Instructions for the task> Only the pictures are to be left out, and the rest of the entries should be reproduced exactly.

Source data>

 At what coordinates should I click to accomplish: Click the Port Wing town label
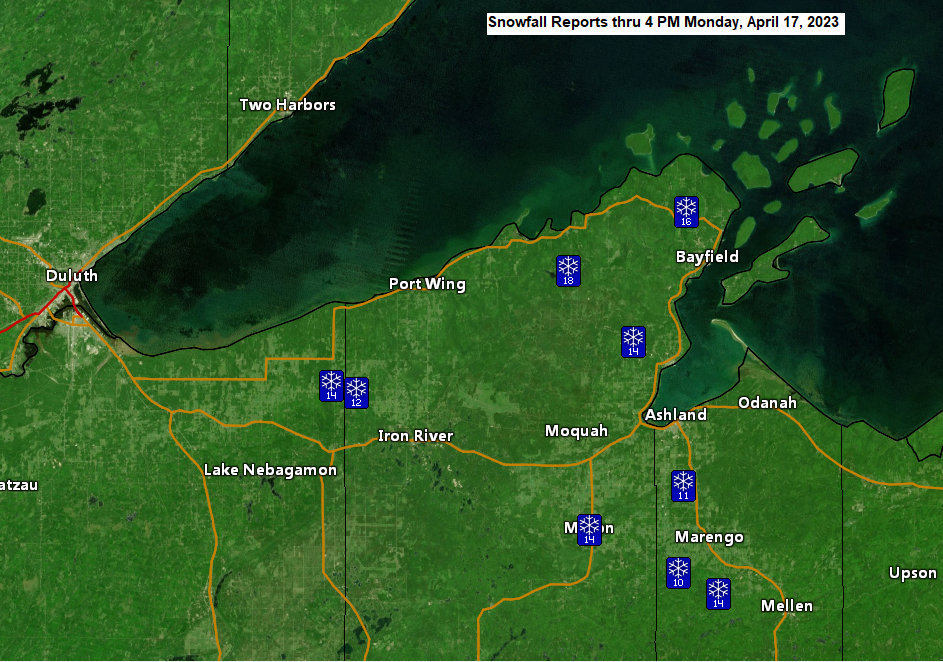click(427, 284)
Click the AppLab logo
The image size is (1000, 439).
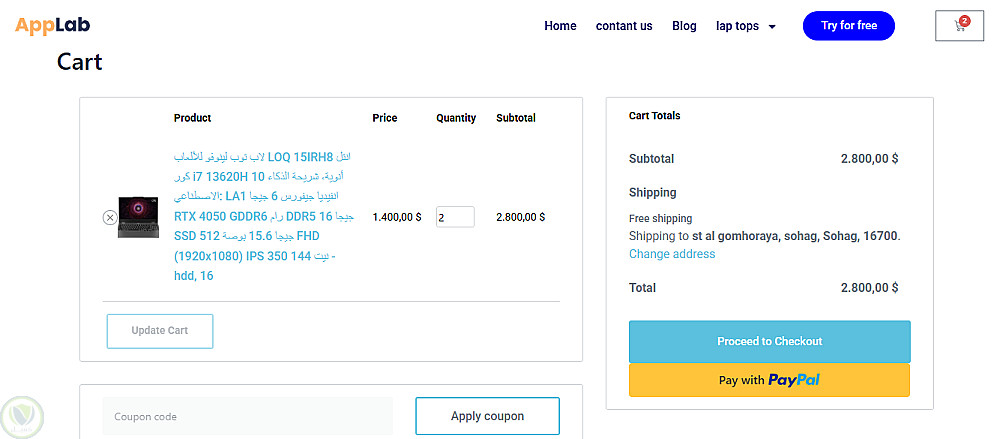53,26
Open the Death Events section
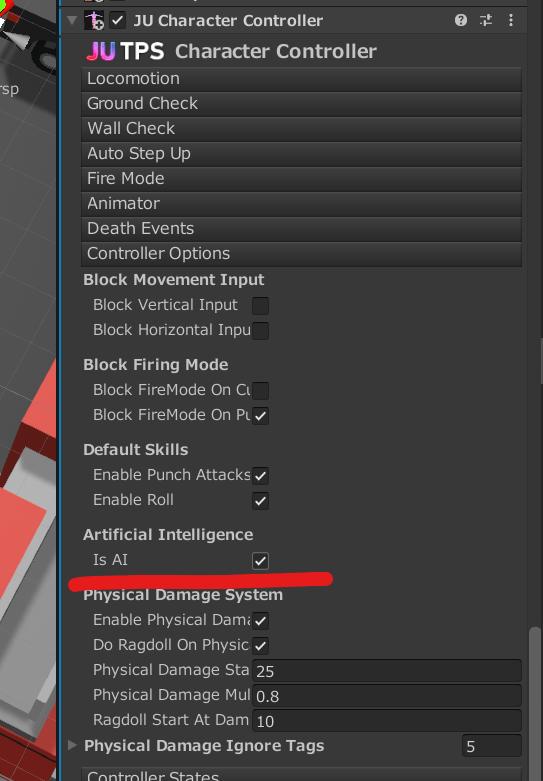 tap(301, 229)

Output for this exercise>
 At what coordinates should I click to accomplish: Click the Port Wing town label
click(427, 284)
Click the AppLab logo
The image size is (1000, 439).
53,26
Open the Death Events section
 tap(301, 229)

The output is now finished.